(Dan Dan Noodles (dan dan mien) is a fast and versatile Sichuan style hawker/street food dish. Traditionally egg noodles are served in a nutty, spicy, smoky sauce with crispy pork, and other condiments such as peanut flakes, and green onions. However, if you are like me, living in rural N. America, without a Chinatown in sight, you can substitute a number of ingredients, as well as to suit your dietary needs. The flavour profile should be spicy, sour, slightly sweet, and smoky.
The recipe and instructions seem a task too daunting. Believe me, it is an easy recipe, even if it is long. However, each step is more or less a minute to execute. In fact, I was having a lazy Sunday afternoon, still in my pyjamas, when I decided to make it; and without notice, decide to videotape the making of this recipe. I also decided this was an article for gluten-free dan dan noodles, only because at the last minute, I realized I was out of egg noodles. Necessity is the mother of invention.
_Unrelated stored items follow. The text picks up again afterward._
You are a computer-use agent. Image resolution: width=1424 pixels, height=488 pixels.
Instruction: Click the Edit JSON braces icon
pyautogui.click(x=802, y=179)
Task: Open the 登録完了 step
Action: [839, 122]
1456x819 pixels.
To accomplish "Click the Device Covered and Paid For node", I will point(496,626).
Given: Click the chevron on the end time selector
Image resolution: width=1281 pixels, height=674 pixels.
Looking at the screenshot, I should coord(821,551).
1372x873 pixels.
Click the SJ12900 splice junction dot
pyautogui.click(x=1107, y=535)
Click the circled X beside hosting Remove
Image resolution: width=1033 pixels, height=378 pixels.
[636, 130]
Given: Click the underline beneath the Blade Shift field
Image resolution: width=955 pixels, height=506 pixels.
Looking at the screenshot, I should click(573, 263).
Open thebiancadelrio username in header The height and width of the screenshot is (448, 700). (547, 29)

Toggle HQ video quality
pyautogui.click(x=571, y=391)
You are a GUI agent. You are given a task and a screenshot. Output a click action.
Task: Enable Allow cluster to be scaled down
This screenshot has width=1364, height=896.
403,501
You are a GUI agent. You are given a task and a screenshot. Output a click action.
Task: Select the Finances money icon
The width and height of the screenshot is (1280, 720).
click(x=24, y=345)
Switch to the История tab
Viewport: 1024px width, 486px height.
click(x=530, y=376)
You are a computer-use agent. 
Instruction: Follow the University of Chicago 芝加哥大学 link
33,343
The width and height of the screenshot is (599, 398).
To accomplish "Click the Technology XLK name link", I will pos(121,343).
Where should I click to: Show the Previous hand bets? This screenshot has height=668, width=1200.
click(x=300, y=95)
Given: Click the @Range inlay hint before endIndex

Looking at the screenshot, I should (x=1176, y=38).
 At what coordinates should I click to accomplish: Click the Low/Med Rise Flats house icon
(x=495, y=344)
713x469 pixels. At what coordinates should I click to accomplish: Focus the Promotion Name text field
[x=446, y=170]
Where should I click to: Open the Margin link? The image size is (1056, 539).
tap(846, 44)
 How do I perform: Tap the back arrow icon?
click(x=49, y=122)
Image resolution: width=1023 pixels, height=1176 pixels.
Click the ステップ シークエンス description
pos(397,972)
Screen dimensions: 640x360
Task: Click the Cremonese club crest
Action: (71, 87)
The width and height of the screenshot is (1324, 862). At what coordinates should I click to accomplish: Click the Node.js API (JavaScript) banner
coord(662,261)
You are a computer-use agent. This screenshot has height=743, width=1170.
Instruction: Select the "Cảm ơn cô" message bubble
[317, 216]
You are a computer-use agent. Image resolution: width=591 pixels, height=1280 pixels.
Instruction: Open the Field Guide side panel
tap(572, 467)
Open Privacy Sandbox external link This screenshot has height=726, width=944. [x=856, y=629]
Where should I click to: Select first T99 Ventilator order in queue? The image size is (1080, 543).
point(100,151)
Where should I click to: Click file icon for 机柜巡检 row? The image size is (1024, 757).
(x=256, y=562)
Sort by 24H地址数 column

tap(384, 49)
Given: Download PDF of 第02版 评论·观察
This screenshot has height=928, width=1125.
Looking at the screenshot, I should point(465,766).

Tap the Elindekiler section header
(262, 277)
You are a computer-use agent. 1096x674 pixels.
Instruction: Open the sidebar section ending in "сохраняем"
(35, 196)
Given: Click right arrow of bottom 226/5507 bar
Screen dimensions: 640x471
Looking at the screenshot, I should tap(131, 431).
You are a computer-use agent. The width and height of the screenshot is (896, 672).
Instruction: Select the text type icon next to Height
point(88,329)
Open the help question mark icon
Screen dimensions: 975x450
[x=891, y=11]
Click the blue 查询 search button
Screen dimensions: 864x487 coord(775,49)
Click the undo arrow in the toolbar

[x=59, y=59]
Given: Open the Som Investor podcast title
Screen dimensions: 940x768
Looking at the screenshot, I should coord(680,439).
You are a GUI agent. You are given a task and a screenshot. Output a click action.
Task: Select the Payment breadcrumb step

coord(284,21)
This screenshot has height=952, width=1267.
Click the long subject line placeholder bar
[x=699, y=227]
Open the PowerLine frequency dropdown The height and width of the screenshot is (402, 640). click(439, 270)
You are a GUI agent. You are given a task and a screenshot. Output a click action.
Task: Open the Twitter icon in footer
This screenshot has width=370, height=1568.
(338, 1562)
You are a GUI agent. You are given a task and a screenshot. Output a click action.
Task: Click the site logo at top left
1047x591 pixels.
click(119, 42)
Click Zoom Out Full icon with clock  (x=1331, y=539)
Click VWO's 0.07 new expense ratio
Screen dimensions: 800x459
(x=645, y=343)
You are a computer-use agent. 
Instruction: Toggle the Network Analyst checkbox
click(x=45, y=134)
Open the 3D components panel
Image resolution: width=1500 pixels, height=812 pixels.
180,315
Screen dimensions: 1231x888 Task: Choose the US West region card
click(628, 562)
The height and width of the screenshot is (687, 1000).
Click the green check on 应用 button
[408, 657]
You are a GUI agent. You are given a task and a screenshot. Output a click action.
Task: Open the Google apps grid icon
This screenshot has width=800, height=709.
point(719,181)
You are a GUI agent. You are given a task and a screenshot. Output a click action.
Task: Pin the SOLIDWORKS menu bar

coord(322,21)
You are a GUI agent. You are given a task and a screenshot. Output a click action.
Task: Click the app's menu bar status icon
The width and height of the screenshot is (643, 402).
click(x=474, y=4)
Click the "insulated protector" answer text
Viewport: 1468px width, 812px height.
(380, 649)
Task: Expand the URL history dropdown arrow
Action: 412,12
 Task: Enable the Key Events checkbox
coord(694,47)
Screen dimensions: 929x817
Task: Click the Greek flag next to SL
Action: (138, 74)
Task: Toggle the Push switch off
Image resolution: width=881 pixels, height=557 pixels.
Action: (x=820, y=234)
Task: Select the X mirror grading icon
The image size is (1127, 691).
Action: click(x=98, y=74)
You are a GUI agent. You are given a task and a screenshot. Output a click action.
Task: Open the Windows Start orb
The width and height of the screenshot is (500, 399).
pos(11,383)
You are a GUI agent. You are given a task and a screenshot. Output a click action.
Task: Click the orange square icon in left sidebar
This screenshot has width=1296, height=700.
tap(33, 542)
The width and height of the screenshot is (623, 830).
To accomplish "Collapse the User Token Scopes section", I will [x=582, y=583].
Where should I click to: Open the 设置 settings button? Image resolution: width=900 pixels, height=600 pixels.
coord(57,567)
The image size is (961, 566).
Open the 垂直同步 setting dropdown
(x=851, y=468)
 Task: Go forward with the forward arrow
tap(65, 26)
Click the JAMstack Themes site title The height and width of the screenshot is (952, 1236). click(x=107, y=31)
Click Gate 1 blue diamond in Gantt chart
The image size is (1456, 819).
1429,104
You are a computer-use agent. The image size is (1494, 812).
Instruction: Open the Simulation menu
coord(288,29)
The step by step how-to video at the end of the article will guide you through the process. Ingredients substitutes are also listed below, and although not authentic, will make a delicious dan dan noodle dish nonetheless.
The Secret is Indeed in the Sauce.
The star of this dish is the sauce. Commonly, the main ingredients for the sauce are Chinese sesame paste, chilli oil, Chinkiang black vinegar and Sichuan peppercorns. You can find these ingredients in a Chinese grocer, some supermarkets or online.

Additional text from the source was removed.